+++ Data to use +++
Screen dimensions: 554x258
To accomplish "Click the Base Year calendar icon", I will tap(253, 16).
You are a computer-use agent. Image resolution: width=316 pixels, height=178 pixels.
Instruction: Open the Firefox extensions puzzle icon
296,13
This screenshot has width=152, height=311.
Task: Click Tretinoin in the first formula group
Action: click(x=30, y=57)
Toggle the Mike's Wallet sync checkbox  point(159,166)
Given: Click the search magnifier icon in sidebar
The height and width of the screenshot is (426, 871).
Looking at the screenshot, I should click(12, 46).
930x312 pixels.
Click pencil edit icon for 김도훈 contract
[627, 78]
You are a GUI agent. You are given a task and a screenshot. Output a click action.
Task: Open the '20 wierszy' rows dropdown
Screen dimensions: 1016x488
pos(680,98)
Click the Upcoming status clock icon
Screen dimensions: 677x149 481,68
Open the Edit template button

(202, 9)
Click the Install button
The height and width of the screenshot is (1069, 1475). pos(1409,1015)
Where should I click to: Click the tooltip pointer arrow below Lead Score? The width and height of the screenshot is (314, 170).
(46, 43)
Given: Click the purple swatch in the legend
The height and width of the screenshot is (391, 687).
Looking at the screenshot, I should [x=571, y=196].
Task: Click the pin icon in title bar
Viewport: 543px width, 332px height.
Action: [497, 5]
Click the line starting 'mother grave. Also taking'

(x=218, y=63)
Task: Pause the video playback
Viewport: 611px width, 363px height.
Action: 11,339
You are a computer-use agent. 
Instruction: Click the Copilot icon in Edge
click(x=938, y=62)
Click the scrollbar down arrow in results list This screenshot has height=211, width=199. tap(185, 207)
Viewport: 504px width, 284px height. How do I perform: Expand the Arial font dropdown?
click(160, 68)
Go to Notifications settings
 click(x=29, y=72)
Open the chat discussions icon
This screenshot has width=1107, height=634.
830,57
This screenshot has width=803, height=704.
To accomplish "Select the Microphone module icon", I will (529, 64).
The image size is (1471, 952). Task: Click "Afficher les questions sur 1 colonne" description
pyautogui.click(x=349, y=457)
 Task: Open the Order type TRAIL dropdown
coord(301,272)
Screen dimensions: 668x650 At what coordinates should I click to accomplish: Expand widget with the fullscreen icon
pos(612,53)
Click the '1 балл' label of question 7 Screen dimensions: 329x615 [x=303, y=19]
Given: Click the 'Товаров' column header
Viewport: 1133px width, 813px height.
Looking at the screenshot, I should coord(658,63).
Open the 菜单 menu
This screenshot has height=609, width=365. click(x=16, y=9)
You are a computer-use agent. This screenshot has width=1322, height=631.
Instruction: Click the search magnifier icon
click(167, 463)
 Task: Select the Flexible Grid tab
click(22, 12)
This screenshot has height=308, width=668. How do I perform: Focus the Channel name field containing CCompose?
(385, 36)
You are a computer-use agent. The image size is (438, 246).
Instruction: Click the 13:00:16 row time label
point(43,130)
+++
● Problem to solve: Copy from the entries above each line in which the string "pixels" can be found.

● Problem solution:
You are a computer-use agent. Image resolution: width=316 pixels, height=178 pixels.
930x312 pixels.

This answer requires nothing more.